With either setting, you can log your messages using the logging library:

from keboola.component import CommonInterface
from datetime import datetime
import logging

# init the interface
ci = CommonInterface()

logging.info("Info message")

To fully leverage the benefits of the GELF logger such as outputting the Stack Trace into the log event detail (available by clicking on the log event) log exceptions using logger.exception(ex).

TIP: When the logger verbosity is set to verbose you may leverage extra fields to log the detailed message in the detail of the log event by adding extra fields to you messages:

logging.error(f'{error}. See log detail for full query. ',
                         extra={"failed_query": json.dumps(query)})

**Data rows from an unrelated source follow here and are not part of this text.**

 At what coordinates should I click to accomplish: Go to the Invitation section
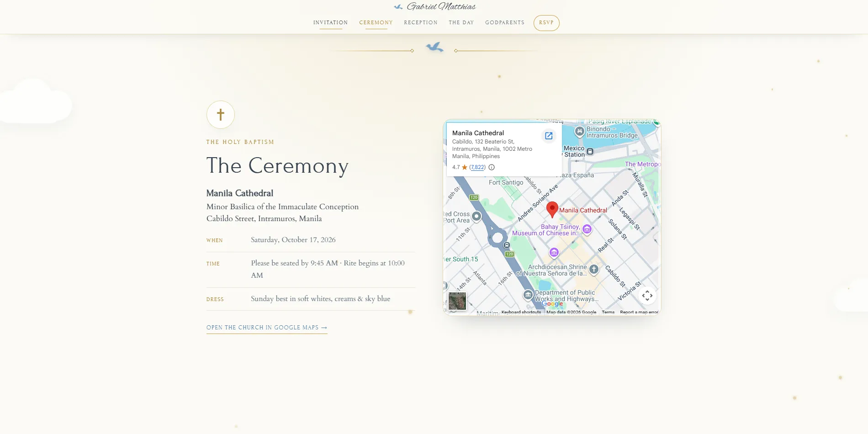tap(330, 23)
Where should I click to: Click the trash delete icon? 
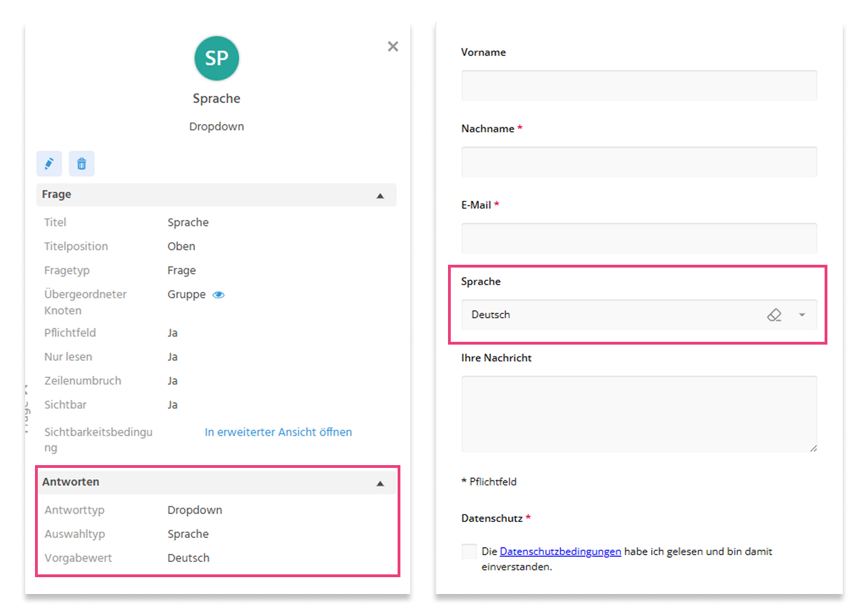[x=82, y=164]
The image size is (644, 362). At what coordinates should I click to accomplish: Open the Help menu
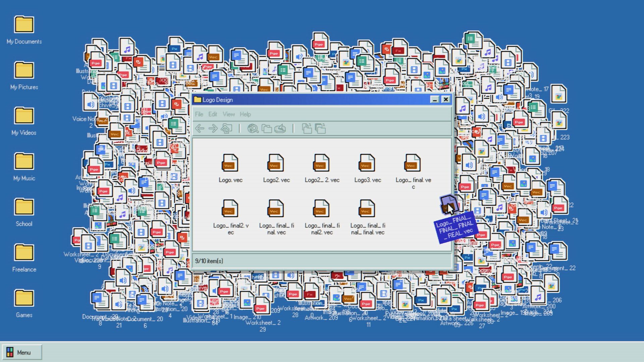(245, 114)
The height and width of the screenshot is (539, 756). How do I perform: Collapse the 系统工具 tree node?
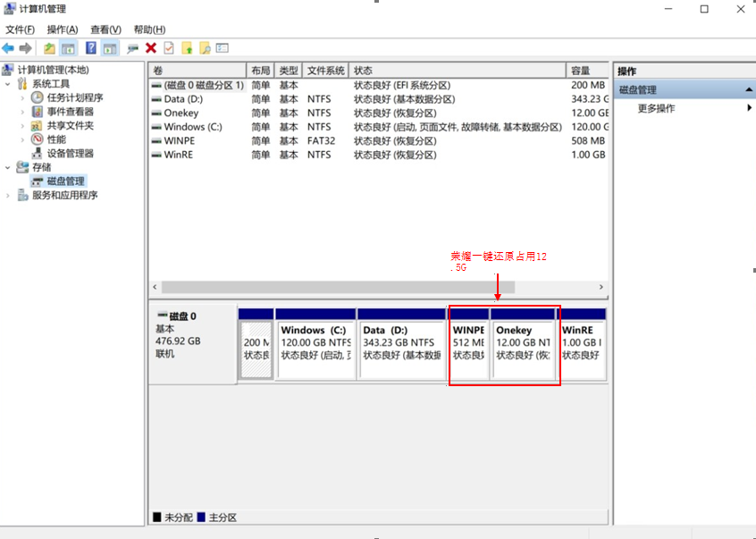click(9, 84)
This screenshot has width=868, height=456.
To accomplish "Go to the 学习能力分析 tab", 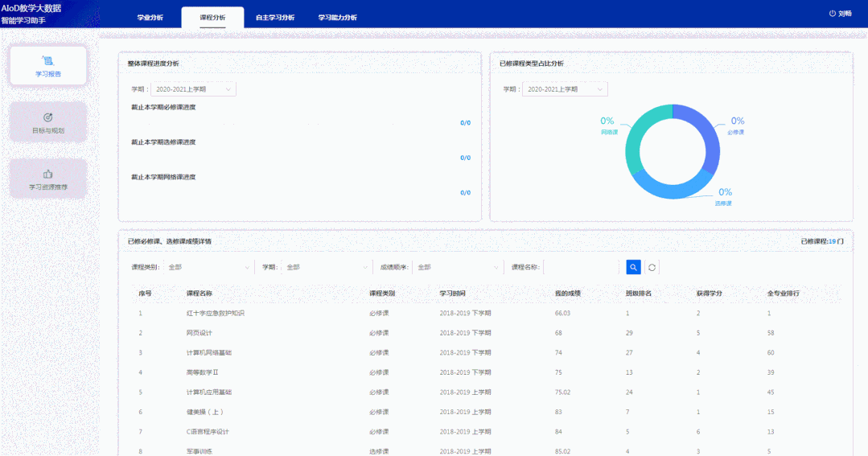I will tap(337, 17).
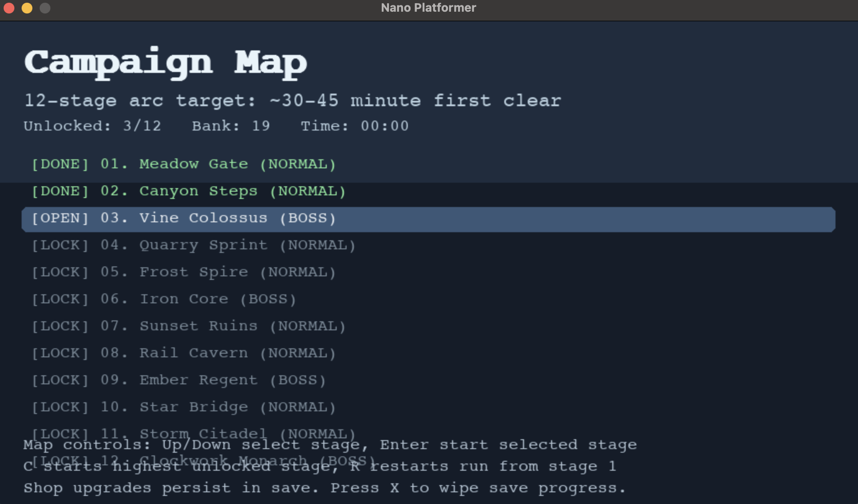The height and width of the screenshot is (504, 858).
Task: Click the locked Quarry Sprint stage
Action: (x=193, y=245)
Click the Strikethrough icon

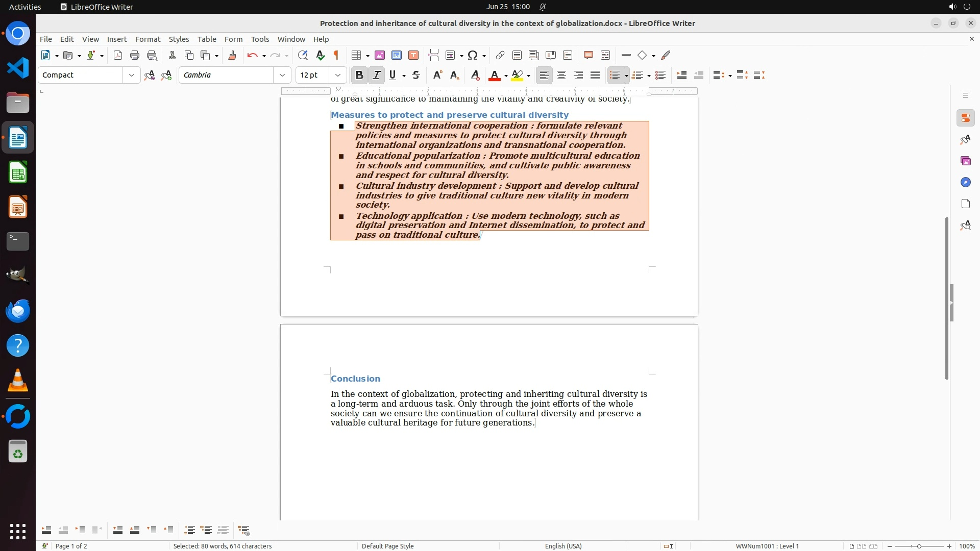coord(416,75)
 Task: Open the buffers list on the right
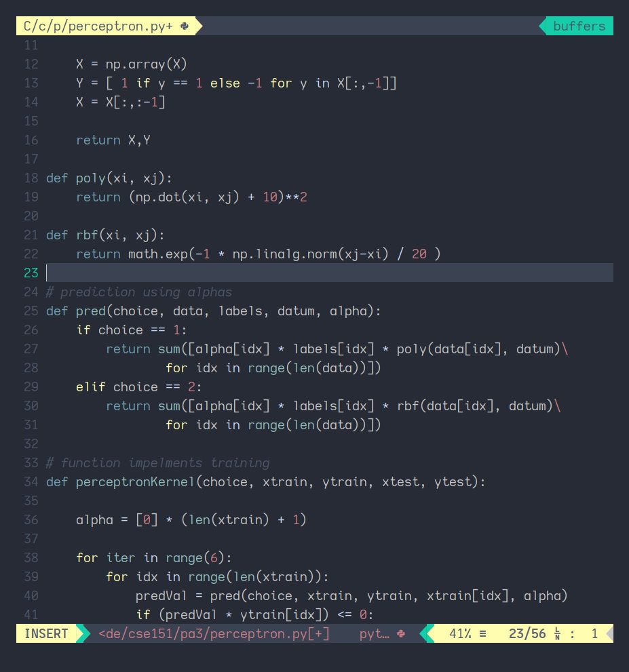[x=579, y=26]
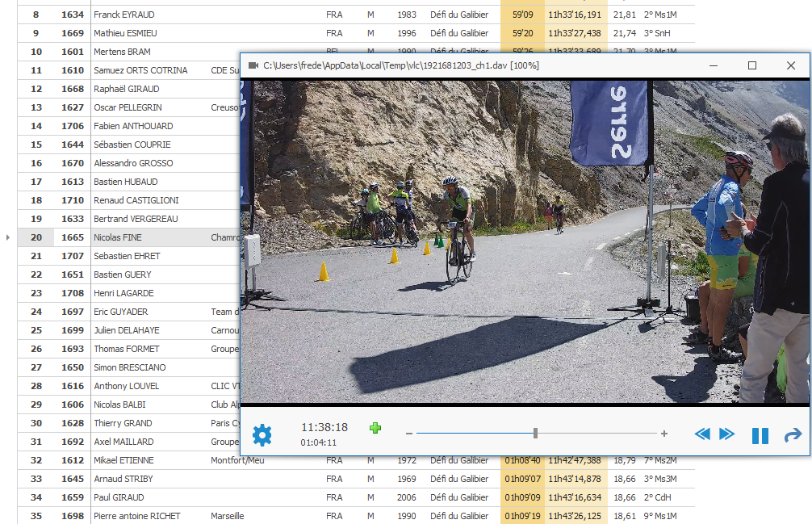The width and height of the screenshot is (812, 524).
Task: Open the video player settings gear
Action: (262, 435)
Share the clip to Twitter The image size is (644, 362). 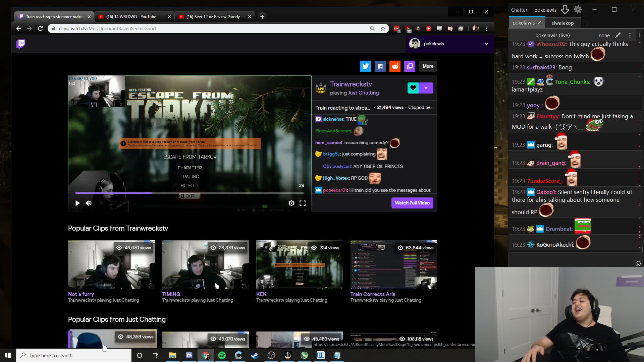point(365,66)
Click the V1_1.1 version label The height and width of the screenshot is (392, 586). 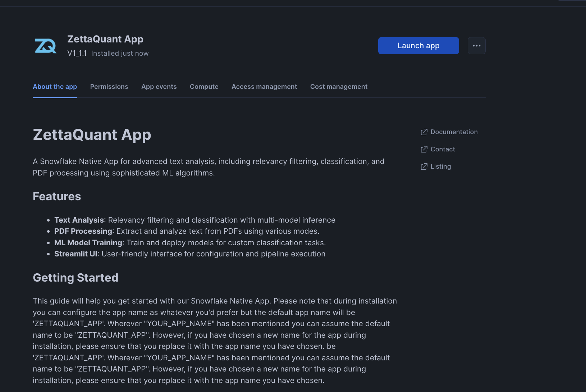(x=77, y=53)
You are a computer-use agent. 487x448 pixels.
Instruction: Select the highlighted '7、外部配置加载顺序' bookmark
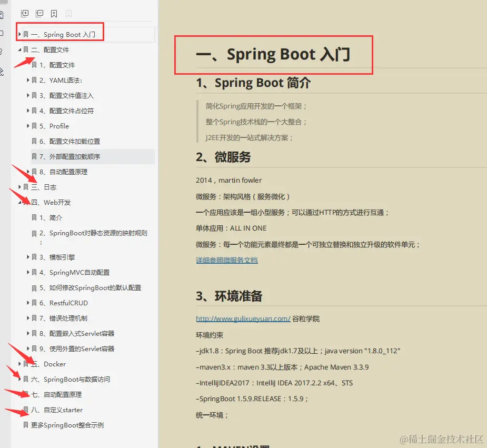[x=68, y=156]
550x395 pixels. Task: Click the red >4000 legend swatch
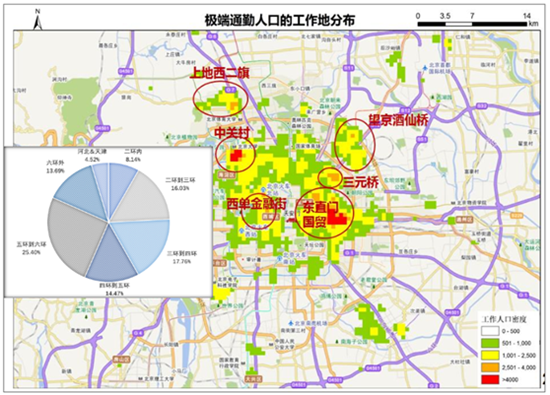click(490, 379)

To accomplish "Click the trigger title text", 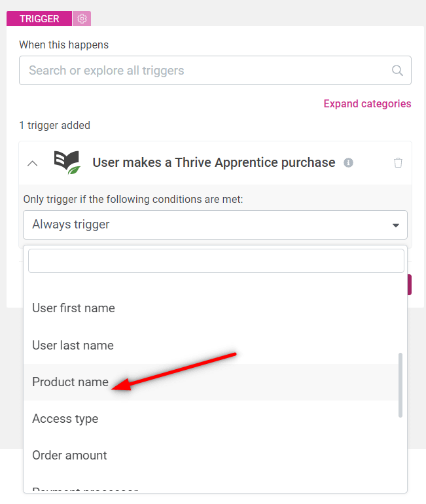I will (214, 162).
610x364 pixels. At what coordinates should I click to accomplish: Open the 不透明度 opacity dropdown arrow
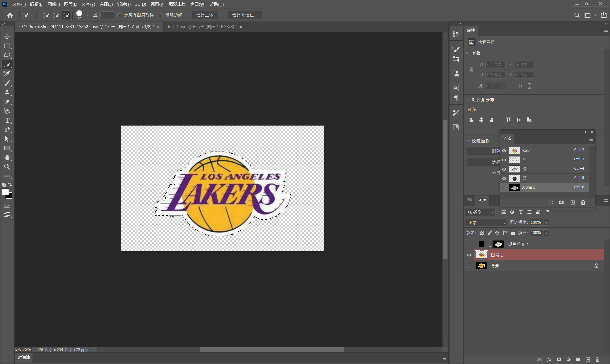[546, 222]

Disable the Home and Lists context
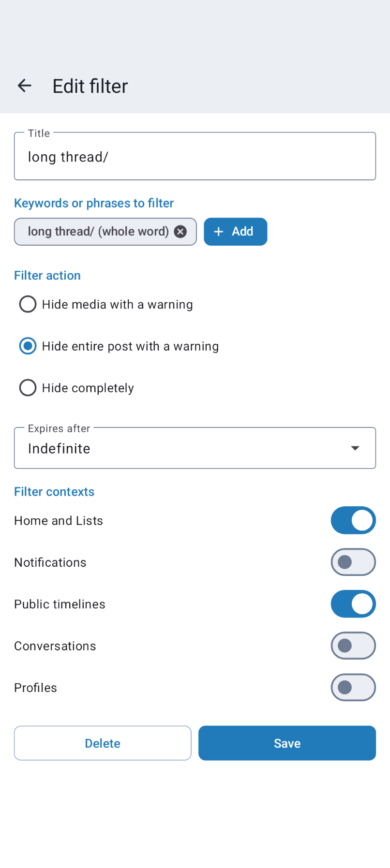[353, 520]

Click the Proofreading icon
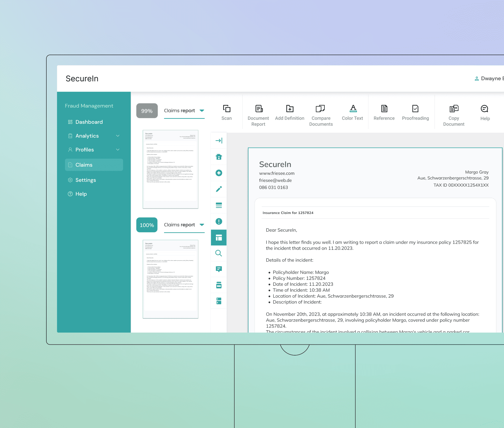point(415,109)
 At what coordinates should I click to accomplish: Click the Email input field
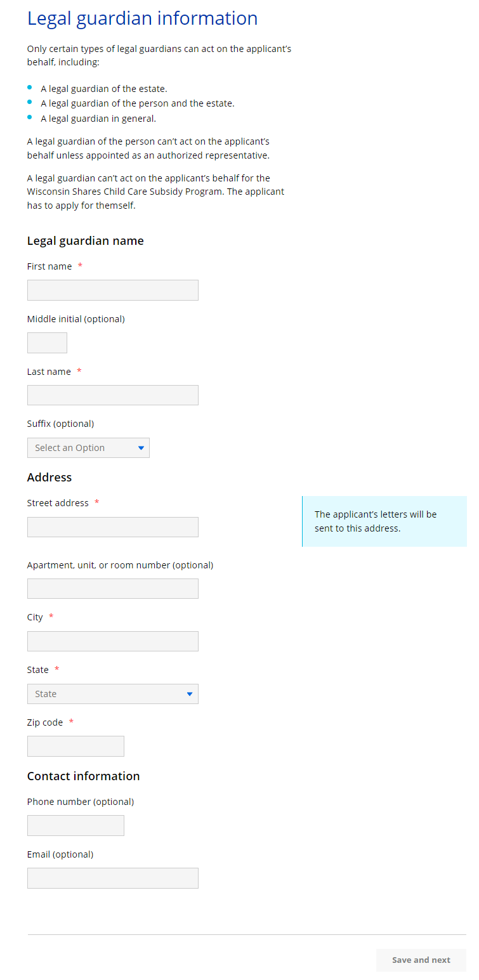click(112, 878)
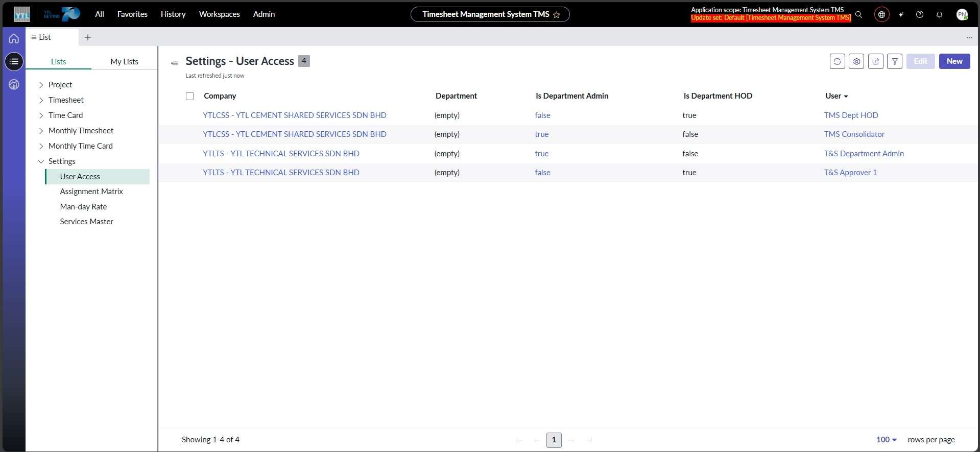Open the filter funnel icon
Viewport: 980px width, 452px height.
[895, 61]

If you use STDOUT logging note that in Python components, the output is buffered. The buffering may be switched off. The easiest solution is to run your script with the -u option: you would use CMD python -u ./main.py in your Dockerfile.

Error Handling

The following piece of code is a good entry point:

import my_component
import os
import sys
import traceback

try:
    datadir = os.environ.get('KBC_DATADIR') or '/data/'
    my_component.run(datadir)
except ValueError as err:
    print(err, file=sys.stderr)
    sys.exit(1)
except Exception as err:
    print(err, file=sys.stderr)
    traceback.print_exc(file=sys.stderr)
    sys.exit(2)

In this case, we consider everything derived from ValueError to be an error which should be shown to the end user. Every other error will lead to a generic message, and only developers will see the details. If you maintain that any user error is a ValueError, then whatever happens in the my_component.run will follow the general error handling rules. You can, of course, modify this logic to your liking.